Innovation and inequality
Finally, we also explore the societal consequences of innovation through the lens of inequality. Technological change can deliver growth in ways that would imply more or less inequality. On the one hand, innovation (by entrants) creates catch-up and more competition and therefore leads to a negative relationship (Jones and Kim 2014). On the other hand, innovation generates monopoly power in society and hence can generate a positive link between inequality and innovation (Aghion et al. 2015b). Figure 4A supports the former theory. We find a strong negative relationship between our measure of innovation and the Gini coefficient as a broad indicator of income inequality. Figure 4B supports both theories. Among states where intellectual property is more likely to be important, we observe a positive link between innovation and the share of wages earned by the top 1%.
These contrasting findings are important because they illustrate that the relationship between innovation and inequality varies according to the measurement approach used. This underscores the need for analyses like ours that attempt to understand the complex relationship between a society’s social structure and outcomes in the real economy.
Figure 4. Innovation and inequality
A. Gini coefficient
Notes: Figure plots the relationship between average patents per 10,000 residents between 1920 and 1940, and 1940 state-level wage income inequality, measured by the share of income controlled by the Gini coefficient (Panel A) and the top 1% of the state’s wage earners (Panel B).

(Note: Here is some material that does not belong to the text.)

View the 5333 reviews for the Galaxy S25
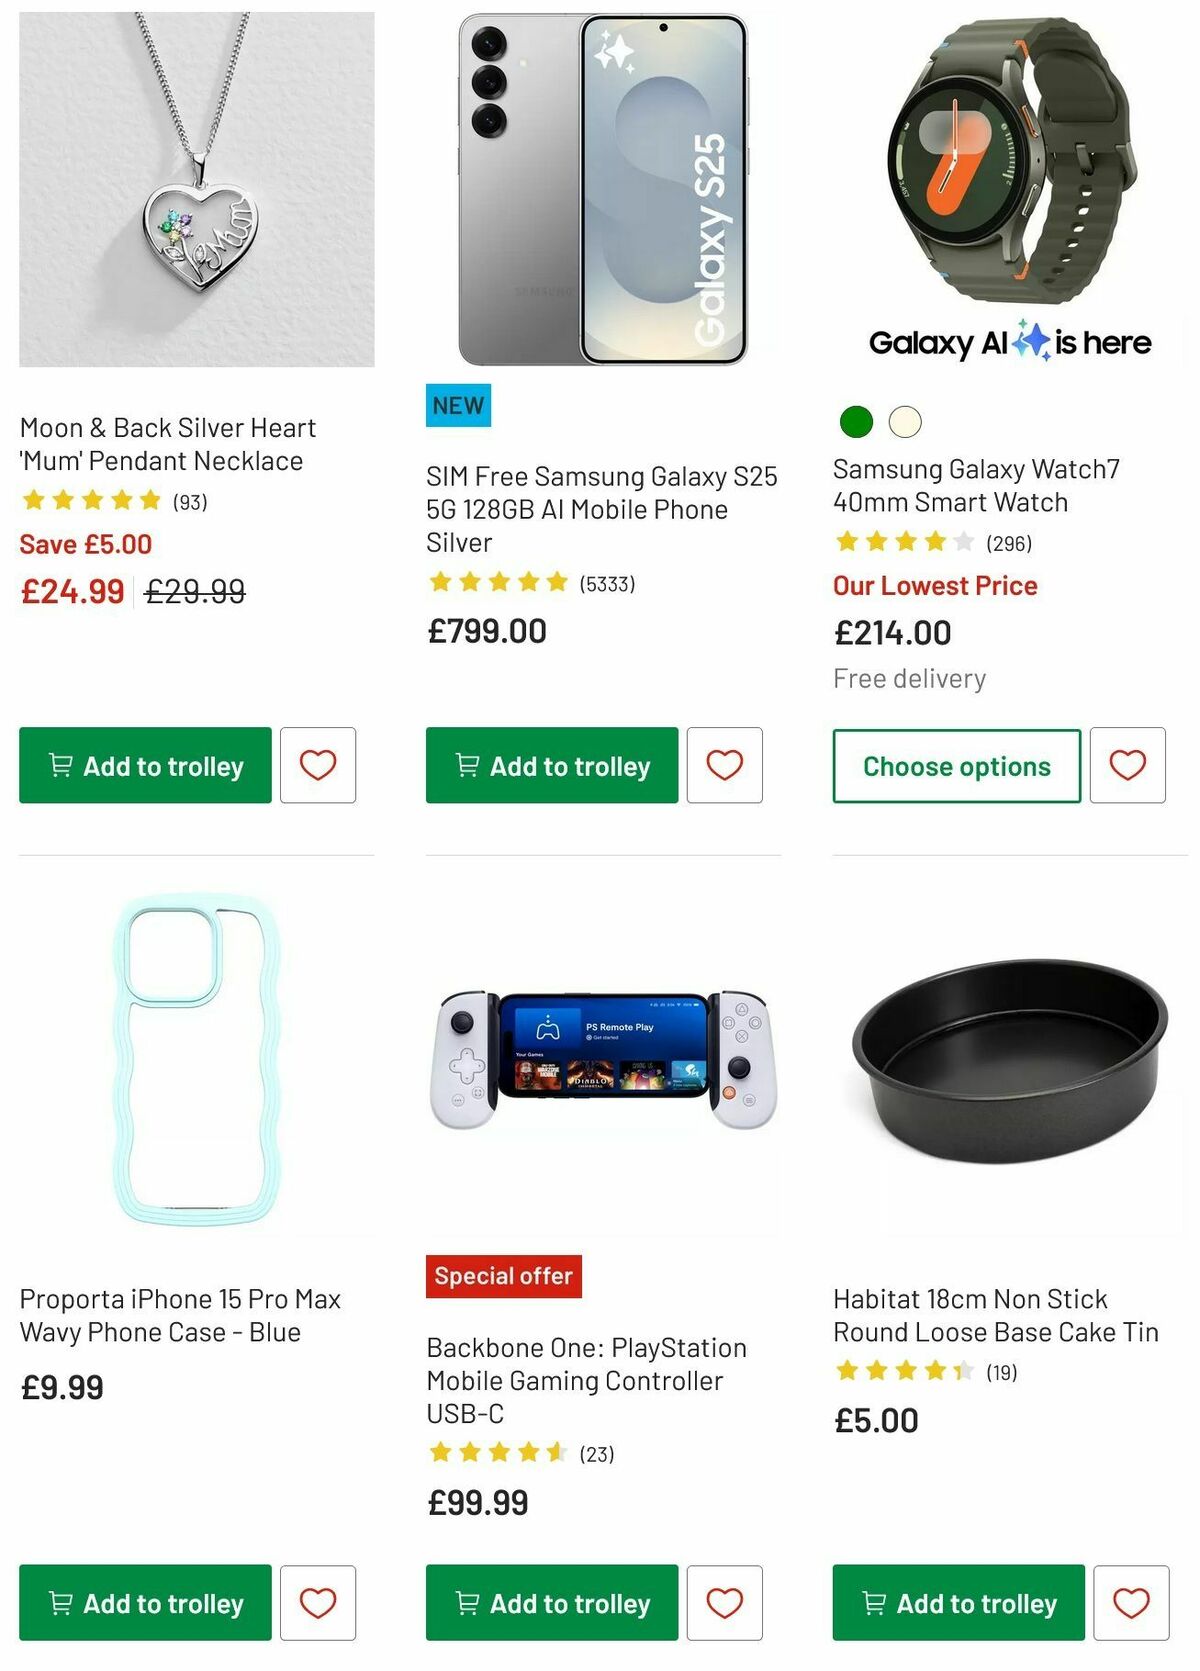The image size is (1200, 1671). point(607,581)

Although technological progress is generally accepted to be the key to modern economic growth (e.g. Romer 1990, Aghion and Howitt 1992), we still know very little about the background and careers of the most effective inventors. We analyse patents, economic aggregates and Federal Census records in an attempt to shed light on a major epoch of innovation in US history, which has implications for how we think about innovation policy today. During the late 19th and early 20th centuries, many of the leading technologies that we still rely on like light bulbs, air conditioners, and storage batteries were first developed.

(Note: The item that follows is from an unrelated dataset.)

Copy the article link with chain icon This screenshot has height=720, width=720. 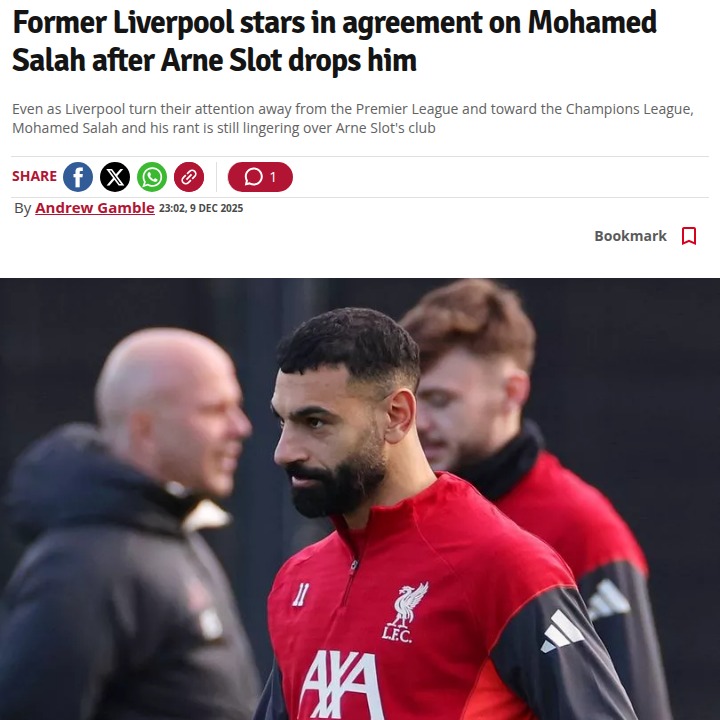[x=189, y=177]
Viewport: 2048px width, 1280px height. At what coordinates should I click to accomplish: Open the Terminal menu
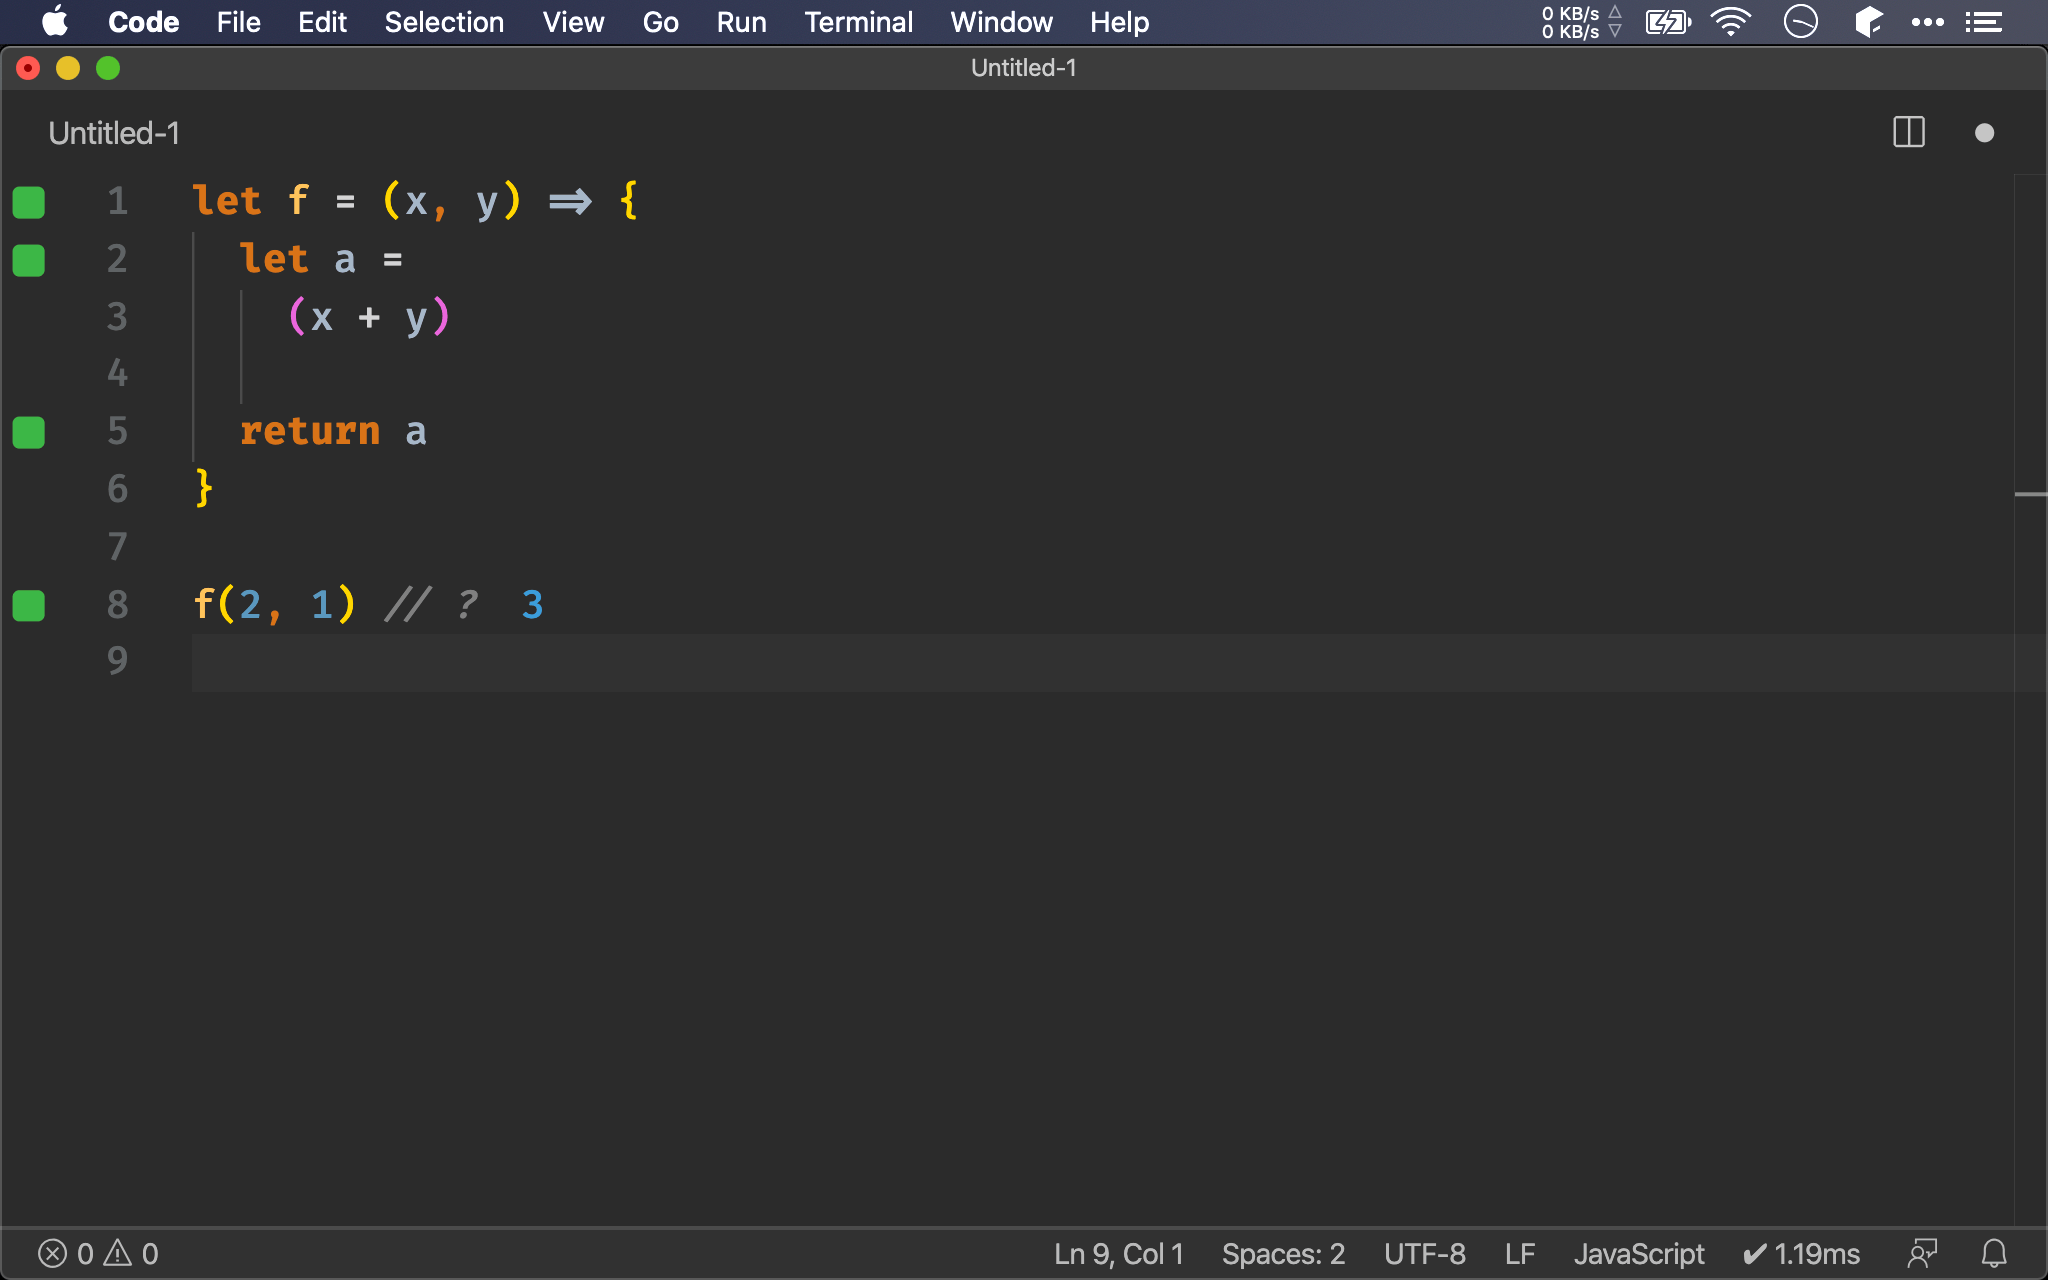(x=858, y=22)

Our macro and micro-level findings can contribute to the design of innovation policy by presenting complementary evidence on the life cycle of invention to modern studies like Aghion et al. (2015a) and Bell et al. (2015). While our study shows that technological progress causes growth, it can also be related to social dislocations in the form of inequality. How innovation relates to growth and inequality in the past as well as the present is central to the formation of inclusive policies.